Initial reports suggested it was suicide, as he’d suffered a single gunshot wound to the head, but friend Richard “RJ” Bond said it was “an accident” and not a case of the strongman taking his own life, according to HipHopNews24-7.com.

Who is Frank Alexander? Alexander, 54-years-old at the time of his death, joined Tupac’s entourage after serving in the U.S. Marine Corps and earning distinction as an amateur bodybuilder, according to his official website. Frank Alexander owned his own personal training business, and it’s for that reason that Tupac picked him as his personal bodyguard. Alexander was in Las Vegas the night Pac was gunned down, but he wasn’t in the same car, as his boss had instructed him to chauffeur inebriated members of his Outlaws posse to Death Row Records boss Suge Knight’s nightclub.

“Who is Frank Alexander?” is a question police likely asked, as he was a man with information on Tupac’s killing. As he told Sabotage Times, Pac got into a fight with Crips gang member Orlando Anderson the night he was killed. Frank Alexander’s documentary “Tupac Shakur: The Assassination,” focuses specifically on the night the famed MC was shot, and in the aftermath of the slaying, Alexander maintained that he was not responsible for his friend and boss’s death, even though Knight and others blamed him for the incident. “No one can judge me but God,” he wrote on his site. “Tupac’s mother Afeni doesn’t blame me for Tupac’s death. I’m not trying to profit from Tupac’s death. I want people to know what really happened during the last years of his life?”

Who is Frank Alexander? In addition to being the man behind two Pac films—“Tupac Shakur: The Assassination” and “Before I Wake”—he was an insider in the famed rhymer’s entourage, and he knew a lot about the man behind the public image. Speaking with Sabotage Times, he dished on Pac’s fondness for a certain illicit substance.

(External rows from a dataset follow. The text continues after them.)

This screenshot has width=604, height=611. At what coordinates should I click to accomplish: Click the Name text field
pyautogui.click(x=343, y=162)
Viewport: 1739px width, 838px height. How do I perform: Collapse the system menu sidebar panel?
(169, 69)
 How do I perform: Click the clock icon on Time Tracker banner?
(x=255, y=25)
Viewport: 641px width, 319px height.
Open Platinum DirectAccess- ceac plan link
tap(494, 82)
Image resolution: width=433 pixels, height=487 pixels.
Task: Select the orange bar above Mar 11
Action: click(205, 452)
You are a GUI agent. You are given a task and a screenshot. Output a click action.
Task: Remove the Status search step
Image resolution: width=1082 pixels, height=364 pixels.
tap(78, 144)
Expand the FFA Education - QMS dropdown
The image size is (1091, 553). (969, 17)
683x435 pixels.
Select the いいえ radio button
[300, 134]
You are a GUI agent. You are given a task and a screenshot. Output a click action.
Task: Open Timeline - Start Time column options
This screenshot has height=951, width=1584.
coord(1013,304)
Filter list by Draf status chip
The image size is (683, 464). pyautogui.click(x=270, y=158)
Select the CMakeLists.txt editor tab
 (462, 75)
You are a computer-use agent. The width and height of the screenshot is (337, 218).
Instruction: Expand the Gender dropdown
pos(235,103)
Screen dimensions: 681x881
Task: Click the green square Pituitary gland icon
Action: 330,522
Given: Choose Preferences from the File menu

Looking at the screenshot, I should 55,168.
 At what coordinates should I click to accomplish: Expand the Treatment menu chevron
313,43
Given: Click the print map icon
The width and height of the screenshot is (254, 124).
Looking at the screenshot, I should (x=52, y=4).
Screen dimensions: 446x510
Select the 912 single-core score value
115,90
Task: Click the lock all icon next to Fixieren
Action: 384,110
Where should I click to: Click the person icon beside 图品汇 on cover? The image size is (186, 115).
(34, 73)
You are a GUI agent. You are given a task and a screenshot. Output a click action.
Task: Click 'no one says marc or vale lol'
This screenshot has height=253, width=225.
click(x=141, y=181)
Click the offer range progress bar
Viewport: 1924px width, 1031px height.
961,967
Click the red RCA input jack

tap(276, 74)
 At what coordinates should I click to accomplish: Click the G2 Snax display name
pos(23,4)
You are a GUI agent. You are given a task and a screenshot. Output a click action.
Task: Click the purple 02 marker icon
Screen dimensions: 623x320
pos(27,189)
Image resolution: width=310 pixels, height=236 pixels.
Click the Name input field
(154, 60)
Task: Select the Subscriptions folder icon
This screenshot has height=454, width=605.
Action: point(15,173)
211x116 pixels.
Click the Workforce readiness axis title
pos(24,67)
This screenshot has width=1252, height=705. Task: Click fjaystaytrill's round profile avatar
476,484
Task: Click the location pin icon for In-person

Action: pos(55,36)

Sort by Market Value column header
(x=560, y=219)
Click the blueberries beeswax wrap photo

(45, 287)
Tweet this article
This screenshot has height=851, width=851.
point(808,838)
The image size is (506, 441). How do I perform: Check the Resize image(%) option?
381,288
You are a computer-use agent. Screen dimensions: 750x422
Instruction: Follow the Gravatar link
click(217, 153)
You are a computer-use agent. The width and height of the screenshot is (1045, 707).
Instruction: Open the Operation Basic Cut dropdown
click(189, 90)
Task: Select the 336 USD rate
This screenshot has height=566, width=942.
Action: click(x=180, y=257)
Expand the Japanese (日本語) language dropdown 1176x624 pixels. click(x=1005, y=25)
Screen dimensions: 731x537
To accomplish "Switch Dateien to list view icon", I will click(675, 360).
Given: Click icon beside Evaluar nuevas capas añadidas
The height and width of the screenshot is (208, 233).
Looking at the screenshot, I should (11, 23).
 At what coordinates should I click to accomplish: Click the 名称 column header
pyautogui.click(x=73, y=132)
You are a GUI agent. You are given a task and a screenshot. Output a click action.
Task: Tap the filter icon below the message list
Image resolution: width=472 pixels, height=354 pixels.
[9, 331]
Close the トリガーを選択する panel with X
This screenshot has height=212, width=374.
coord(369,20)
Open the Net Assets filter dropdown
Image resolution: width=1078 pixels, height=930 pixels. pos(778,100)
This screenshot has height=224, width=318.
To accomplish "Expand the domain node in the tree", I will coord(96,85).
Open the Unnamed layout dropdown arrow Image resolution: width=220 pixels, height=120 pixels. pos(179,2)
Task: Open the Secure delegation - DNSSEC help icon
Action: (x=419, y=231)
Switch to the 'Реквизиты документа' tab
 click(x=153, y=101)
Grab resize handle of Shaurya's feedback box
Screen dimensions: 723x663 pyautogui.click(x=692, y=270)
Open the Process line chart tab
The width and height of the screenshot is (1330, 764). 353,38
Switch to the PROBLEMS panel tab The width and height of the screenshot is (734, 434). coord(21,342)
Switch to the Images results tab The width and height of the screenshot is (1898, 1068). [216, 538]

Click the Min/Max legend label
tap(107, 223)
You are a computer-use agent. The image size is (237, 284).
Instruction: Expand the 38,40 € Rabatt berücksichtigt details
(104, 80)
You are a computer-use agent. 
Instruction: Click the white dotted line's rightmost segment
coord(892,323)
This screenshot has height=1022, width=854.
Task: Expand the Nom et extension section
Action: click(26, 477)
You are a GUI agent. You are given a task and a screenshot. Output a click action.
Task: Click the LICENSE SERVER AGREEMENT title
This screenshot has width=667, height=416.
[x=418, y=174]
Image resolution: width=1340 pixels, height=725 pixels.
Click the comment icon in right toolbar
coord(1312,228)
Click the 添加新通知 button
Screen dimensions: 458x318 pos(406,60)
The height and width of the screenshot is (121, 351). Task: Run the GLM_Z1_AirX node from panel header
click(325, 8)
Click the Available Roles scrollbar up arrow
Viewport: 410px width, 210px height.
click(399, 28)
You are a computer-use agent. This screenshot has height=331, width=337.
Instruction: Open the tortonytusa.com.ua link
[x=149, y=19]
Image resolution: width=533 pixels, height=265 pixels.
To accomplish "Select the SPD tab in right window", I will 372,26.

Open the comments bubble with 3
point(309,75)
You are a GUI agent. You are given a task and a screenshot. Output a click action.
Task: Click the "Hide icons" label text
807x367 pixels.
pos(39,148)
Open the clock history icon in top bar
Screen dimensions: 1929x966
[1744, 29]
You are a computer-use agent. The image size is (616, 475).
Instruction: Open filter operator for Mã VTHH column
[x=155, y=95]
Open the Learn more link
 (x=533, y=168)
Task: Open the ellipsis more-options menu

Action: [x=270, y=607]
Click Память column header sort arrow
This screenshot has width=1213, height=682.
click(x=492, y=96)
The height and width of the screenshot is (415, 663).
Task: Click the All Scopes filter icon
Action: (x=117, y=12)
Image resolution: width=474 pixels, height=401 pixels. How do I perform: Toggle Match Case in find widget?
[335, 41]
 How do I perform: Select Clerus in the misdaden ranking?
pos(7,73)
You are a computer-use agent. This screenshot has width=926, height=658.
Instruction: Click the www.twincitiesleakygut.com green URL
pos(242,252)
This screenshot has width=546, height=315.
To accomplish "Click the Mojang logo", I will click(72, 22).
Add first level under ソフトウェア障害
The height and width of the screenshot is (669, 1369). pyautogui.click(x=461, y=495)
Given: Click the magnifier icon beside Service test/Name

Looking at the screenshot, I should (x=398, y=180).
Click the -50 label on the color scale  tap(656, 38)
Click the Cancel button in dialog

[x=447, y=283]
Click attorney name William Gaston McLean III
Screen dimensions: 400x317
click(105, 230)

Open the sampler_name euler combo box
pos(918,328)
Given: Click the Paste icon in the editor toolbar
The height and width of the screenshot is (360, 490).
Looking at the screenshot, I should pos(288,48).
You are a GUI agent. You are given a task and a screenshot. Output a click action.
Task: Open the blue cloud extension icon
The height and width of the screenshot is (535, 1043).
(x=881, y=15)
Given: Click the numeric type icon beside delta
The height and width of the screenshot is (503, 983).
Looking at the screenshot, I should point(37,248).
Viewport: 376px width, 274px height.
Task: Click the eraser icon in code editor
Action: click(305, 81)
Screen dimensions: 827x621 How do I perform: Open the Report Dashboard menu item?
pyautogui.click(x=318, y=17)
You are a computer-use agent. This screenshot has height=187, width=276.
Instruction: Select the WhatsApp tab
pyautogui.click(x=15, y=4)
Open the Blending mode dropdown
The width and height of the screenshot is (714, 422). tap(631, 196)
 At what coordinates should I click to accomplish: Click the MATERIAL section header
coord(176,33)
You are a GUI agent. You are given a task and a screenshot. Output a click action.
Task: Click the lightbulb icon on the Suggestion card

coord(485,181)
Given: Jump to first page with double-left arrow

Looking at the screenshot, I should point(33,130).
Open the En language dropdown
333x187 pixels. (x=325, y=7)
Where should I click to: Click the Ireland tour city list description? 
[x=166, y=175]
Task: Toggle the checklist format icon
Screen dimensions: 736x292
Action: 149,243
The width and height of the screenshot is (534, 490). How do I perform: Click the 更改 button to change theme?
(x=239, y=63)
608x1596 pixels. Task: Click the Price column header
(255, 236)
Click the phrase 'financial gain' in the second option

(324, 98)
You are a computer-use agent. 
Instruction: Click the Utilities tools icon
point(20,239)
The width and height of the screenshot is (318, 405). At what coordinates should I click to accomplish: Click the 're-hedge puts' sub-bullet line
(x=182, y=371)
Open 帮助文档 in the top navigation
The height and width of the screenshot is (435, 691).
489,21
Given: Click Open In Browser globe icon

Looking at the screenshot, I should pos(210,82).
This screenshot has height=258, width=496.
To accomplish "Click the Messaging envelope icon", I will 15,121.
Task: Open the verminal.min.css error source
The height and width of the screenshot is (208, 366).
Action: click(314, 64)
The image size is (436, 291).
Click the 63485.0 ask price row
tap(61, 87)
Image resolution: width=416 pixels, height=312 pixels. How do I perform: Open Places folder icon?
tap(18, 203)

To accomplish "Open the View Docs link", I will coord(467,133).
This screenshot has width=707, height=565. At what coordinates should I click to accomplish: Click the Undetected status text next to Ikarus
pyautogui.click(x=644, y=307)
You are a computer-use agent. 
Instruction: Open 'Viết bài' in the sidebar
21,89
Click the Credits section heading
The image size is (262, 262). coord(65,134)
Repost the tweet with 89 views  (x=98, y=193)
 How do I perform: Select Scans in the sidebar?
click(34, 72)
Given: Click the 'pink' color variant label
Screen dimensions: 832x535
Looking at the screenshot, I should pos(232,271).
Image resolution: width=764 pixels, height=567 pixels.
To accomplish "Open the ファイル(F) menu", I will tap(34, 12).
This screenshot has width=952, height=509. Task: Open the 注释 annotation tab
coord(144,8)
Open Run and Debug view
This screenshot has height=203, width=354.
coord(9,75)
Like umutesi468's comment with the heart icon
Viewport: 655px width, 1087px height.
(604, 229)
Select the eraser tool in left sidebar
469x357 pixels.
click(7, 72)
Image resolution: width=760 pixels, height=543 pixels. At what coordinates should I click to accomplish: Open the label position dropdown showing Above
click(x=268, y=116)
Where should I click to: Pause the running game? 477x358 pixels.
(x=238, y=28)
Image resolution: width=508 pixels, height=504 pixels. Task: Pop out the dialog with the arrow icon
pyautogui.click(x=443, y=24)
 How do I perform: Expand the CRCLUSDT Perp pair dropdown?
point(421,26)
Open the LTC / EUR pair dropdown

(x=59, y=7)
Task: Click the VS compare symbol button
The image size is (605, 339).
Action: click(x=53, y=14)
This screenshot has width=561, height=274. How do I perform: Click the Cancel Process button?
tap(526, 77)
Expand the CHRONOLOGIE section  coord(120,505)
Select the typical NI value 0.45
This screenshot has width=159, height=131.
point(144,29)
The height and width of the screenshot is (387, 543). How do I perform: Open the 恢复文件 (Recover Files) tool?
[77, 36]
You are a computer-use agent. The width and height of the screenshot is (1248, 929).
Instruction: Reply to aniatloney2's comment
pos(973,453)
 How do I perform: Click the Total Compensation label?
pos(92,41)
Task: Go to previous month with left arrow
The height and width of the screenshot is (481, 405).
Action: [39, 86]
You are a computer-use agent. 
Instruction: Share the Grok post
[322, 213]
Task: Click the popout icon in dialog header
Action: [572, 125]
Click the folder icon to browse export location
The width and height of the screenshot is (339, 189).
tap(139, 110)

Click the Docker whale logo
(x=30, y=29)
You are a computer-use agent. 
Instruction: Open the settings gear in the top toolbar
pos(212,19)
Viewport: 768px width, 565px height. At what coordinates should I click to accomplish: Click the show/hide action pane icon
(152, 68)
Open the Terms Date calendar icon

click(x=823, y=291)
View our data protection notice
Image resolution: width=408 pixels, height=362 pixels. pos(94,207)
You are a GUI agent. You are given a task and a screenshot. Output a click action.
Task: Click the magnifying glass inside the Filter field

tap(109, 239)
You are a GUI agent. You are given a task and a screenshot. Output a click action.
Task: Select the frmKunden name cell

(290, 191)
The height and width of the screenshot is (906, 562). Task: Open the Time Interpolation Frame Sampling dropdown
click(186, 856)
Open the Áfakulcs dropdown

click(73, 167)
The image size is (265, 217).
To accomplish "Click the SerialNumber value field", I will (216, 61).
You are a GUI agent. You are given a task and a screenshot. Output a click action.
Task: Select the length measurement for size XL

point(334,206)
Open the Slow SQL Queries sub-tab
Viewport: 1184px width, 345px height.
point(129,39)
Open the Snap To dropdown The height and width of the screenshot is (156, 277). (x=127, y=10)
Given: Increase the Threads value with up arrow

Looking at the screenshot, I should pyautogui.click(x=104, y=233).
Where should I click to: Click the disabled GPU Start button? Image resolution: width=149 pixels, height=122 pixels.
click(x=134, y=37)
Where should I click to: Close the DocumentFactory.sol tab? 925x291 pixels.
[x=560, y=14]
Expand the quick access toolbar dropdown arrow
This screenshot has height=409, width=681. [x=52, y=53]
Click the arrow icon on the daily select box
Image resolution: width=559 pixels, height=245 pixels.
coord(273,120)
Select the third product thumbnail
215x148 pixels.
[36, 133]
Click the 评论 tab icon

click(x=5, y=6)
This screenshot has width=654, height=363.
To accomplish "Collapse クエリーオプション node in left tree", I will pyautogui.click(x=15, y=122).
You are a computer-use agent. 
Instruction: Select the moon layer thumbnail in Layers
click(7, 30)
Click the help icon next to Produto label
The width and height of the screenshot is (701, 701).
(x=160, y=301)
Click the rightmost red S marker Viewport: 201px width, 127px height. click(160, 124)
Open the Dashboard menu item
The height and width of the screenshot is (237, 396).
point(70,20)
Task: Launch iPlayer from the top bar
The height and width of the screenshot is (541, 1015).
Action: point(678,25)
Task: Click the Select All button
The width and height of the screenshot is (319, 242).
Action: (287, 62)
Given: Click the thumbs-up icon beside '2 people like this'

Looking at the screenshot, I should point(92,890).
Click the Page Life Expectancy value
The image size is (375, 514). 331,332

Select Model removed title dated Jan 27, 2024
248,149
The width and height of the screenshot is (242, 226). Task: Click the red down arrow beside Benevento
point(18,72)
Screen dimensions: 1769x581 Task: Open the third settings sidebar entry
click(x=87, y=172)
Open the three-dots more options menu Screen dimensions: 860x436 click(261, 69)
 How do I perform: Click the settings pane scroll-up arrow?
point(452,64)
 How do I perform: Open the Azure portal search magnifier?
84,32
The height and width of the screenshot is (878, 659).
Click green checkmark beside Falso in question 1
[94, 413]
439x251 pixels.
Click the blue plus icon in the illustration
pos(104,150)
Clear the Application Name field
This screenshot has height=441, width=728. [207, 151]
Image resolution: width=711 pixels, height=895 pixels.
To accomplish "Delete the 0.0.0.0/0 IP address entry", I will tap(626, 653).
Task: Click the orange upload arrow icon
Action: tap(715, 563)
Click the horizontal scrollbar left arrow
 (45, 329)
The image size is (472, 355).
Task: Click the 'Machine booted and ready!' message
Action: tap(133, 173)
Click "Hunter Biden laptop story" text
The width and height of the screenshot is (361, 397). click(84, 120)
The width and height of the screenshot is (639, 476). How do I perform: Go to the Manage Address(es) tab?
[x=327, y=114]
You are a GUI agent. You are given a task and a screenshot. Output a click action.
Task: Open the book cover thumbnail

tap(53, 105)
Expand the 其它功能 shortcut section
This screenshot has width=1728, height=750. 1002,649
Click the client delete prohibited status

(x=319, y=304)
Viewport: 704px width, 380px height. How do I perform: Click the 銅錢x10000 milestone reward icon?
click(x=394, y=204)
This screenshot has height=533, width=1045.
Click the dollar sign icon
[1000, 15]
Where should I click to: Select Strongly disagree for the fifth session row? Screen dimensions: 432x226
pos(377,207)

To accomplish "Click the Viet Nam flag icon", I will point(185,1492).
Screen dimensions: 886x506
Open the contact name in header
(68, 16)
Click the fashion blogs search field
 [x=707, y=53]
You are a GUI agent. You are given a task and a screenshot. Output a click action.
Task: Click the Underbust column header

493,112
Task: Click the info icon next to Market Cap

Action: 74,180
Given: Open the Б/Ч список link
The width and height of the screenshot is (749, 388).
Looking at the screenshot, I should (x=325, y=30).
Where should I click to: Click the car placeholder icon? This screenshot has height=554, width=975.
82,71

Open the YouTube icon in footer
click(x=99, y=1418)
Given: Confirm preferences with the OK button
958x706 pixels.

“When he first got out of bed every morning, he rolled a Philly Blunt,” Frank Alexander said. “Tupac taught me how to make one. You basically take a cigar, slice it up in the middle, take out the tobacco and replace it with weed. The shits so good, you’ll never go back. Tupac looked at things like this: money, first; weed, second; p—y, third. That’s saying a lot, because he really loved women.”